戦争のさいに日本がおかしたあやまちとその償いについて、実質(具体)と形式(抽象)に分けて見られる

 戦争のさいに、自国だけではなく、他国の国民にもいちじるしい不幸をもたらした。それで従軍慰安婦や徴用工のことがとり沙汰されている。日本の政府はあくまでも日本が正しいというのを崩そうとしていない。韓国では、裁判所が日本(の企業)に金銭などによる賠償を命じている。

 戦争における徴用工のことについては、はたして日本の政府が正しいのか、それとも韓国が正しいのか、どちらなのだろうか。この正しさを見て行くさいに、これはあくまでも実質のものであるというのがある。

 実質だけではなく、形式化することができるから、それをするのはどうだろうか。形式化というのは、実質の正しさを相対化するように試みるものである。国どうしのもめごとというふうに一般化して、それをどう解決するかを試みる。

 形式として一般のものととらえれば、国どうしのもめごとにおいて、どちらか一方だけが正しくて、もう一方だけがまちがっているというのはありえづらい。人間のやることにはまちがいはつきものだ。正しいとしていても、まちがいを見落としていることがある。

 実質の正しさというのは、自分たちの文脈をとるだけのものだが、それを形式化するようにして、文脈を相対化するようにしたい。たんに自分たちの文脈を押し通すだけであれば、形式化することにはならず、ものごとの解決につながりづらい。

 実質の正しさをカッコに入れるようにして、国どうしにおける文脈のぶつかり合いに折り合いをつけるようにする。それで調整をして行く。そうすることによって、実質だけではなく形式をとることにつなげられる。

 日本は正しくて、韓国はまちがっているとしてしまうと、従軍慰安婦や徴用工で問題となっていることの原因を韓国に押しつけることになる。この原因の押しつけが正しいものであるという絶対の保証はあるとは言えそうにない。原因の特定がまちがっていることがある。原因の当てはめを持ち替えてみる(入れ替えてみる)ことがいる。

 実質の正しさをとってしまうと、日本は正しいとして、韓国はまちがっているとするような、したて上げることになりかねない。このしたて上げをとらないようにして、形式化するようにしたい。日本は正しいとすることには、日本にとって都合の悪いことが隠ぺいされたり抹消されたりしている疑いが低くない。

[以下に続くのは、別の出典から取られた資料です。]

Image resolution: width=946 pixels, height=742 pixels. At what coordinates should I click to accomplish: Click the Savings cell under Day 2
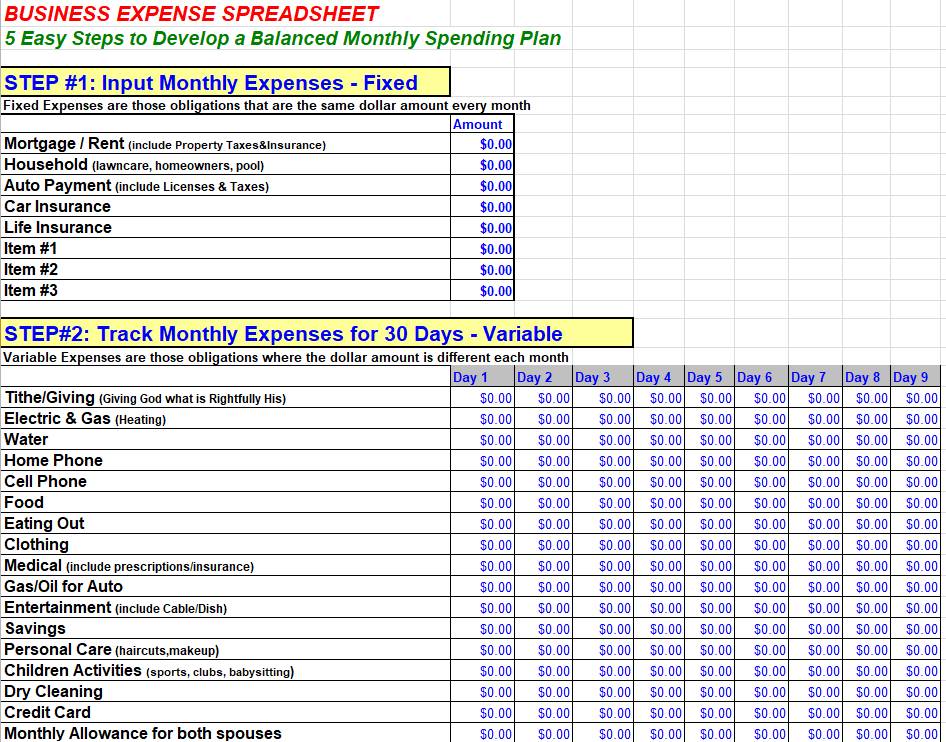click(544, 629)
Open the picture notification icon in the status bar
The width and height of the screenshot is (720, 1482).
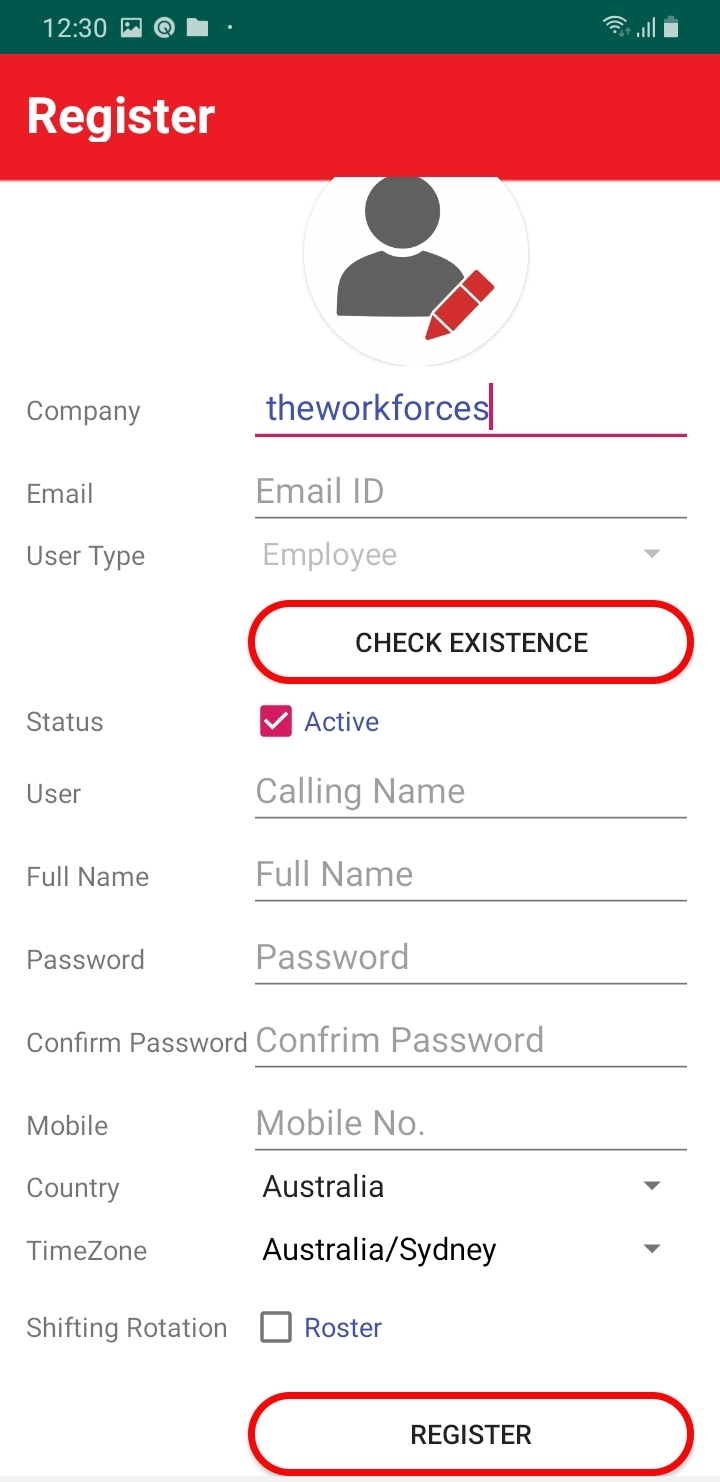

その隠されているところを明るみに出すことがいる。

 実質の正しさによって白か黒かの二元論で割り切るのではなく、連続による見かたをとることができる。連続による見かたは決疑論(カズイストリ)によるものだ。連続による見かたをとることによって、灰色のところを見ることができる。それで灰色のところを見るようにして、日本に悪いところがあるのならそれを認めるようにすれば、日本の国にとってのぞましいことにつなげられる。

 語弊があるかもしれないが、灰色のところを見るようにする練習として、従軍慰安婦や徴用工のことを日本の政府はとり組んだらどうだろう。練習と言っては語弊があるだろうが、試しとしてやるようにしてほしい。この試しをすることによって、実質だけをとるのではなく形式化することにつなげられる。教条(ドグマ)におちいるのを避けるための手だてになる。教条におちいるのであれば、戦前や戦時中に、日本は正しいということでつき進んだことと同じ道を歩むことになりかねない。